Is Balance of Nature Organic? Claims vs. Reality

Balance of Nature products are not USDA Certified Organic. The company markets its fruit and vegetable capsules as whole-food supplements made from fruits and vegetables, but it does not carry the USDA Organic seal on any of its products. This means there is no third-party verification that the ingredients were grown without synthetic pesticides, herbicides, or fertilizers.

What “Organic” Actually Requires

For a supplement to display the USDA Organic seal, it must meet strict federal standards. At least 95% of its ingredients need to come from certified organic sources, and the manufacturing facility must pass inspection by an accredited certifying agent. The entire supply chain, from the farm to the finished product, is audited. Balance of Nature has not gone through this certification process, so even if some of its ingredients happen to be organically grown, the company cannot legally use the organic label.

Balance of Nature’s marketing emphasizes that its capsules contain “whole fruits and vegetables” that are vine-ripened and flash-dried. These are descriptors of the processing method, not the growing method. Without organic certification, there is no independent guarantee about how the produce was farmed or what residues it may contain.

Manufacturing and Regulatory Problems

The question of ingredient quality goes beyond organic status. In 2019, the FDA issued warning letters to both Evig LLC (the company behind Balance of Nature) and its contract manufacturer, Premium Production LLC, after facility inspections uncovered violations of current good manufacturing practice (CGMP) requirements. The manufacturer had failed to establish specifications for ingredient identity, purity, strength, and composition, which are basic safeguards meant to ensure what’s on the label matches what’s in the bottle.

The FDA also found that Balance of Nature’s website and labeling made claims that the products could diagnose, cure, treat, or prevent diseases including cancer, heart disease, diabetes, asthma, and COVID-19. These claims rendered the products unapproved new drugs and misbranded drugs under federal law. The FDA has not approved Balance of Nature products for any medical use.

When the companies did not adequately correct these issues, a federal judge in the U.S. District Court for the District of Utah entered consent decrees of permanent injunction against both firms, their CEO Douglas Lex Howard, and the manufacturer’s manager. The decrees prohibited both companies from distributing or manufacturing products until they hired CGMP and labeling experts, demonstrated compliance, and received FDA approval to resume operations.

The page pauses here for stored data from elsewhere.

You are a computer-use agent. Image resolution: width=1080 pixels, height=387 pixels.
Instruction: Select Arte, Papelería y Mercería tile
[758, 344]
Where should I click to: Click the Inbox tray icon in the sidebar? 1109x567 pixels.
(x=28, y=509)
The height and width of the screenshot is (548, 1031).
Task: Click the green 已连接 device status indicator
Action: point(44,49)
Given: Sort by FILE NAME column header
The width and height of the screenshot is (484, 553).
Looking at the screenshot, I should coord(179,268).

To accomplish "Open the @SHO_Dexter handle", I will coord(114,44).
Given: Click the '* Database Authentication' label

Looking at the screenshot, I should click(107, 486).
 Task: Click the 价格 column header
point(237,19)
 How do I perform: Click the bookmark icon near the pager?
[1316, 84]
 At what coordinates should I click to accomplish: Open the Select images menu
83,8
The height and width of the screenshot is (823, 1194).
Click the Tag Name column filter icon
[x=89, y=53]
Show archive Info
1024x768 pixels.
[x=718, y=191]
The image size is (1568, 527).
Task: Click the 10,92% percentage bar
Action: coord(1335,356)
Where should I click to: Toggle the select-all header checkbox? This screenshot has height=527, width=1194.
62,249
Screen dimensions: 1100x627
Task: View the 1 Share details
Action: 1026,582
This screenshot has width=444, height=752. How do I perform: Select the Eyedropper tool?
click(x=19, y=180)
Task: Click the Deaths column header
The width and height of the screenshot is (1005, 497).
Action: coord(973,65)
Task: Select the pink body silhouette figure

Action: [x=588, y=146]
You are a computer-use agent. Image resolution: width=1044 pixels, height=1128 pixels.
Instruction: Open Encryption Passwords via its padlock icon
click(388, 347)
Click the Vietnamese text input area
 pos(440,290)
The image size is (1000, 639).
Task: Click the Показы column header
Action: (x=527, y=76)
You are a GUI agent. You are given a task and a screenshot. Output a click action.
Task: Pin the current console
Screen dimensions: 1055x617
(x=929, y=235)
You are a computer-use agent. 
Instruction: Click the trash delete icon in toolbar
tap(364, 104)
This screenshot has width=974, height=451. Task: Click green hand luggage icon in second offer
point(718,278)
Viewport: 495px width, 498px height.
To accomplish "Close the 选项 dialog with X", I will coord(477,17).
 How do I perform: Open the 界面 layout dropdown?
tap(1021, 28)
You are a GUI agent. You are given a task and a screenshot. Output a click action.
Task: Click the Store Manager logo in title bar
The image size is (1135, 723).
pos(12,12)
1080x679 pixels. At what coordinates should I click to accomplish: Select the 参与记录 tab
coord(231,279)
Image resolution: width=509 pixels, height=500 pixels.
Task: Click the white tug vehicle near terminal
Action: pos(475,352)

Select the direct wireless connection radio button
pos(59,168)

How Balance of Nature Compares on Price

Balance of Nature’s standard bundle (Fruits, Veggies, and Fiber capsules) typically costs around $90 per month on a subscription. That’s significantly more expensive than alternatives that actually carry USDA Organic certification. Terra Kai Organics JUCE Reds, a powder made from 100% USDA Certified Organic ingredients including strawberries, beets, kale, and carrots, costs about $1.25 per serving, or roughly $25 for a 20-day supply. Orgain Organic Superfoods + Immunity Up!, another USDA-certified option with 50 superfoods plus probiotics, runs about $1.80 per serving, or $36 for a 20-day supply.

Both of those alternatives provide verified organic sourcing at a fraction of Balance of Nature’s cost. They also include extras like digestive enzyme blends and probiotics that Balance of Nature’s capsules do not.

What to Look For in an Organic Supplement

If organic sourcing matters to you, the simplest thing to check is whether the product displays the green-and-white USDA Organic seal on its packaging. This seal means a USDA-accredited certifier has verified the product meets federal organic standards. Terms like “natural,” “whole food,” “plant-based,” or “vine-ripened” have no regulated definition when it comes to organic farming practices. They sound reassuring but carry no legal weight regarding pesticide use or soil management.

You can also look up a company’s organic certification through the USDA Organic Integrity Database, which lists every certified operation in the country. Balance of Nature does not appear in that database.

Beyond organic status, it is worth checking whether a supplement has been third-party tested for contaminants and accuracy. Organizations like NSF International, USP, and ConsumerLab independently verify that products contain what they claim and are free of harmful levels of heavy metals or other contaminants. Balance of Nature does not carry any of these third-party testing seals either, which, combined with the FDA’s documented manufacturing concerns, leaves consumers with limited independent assurance about what is in the capsules.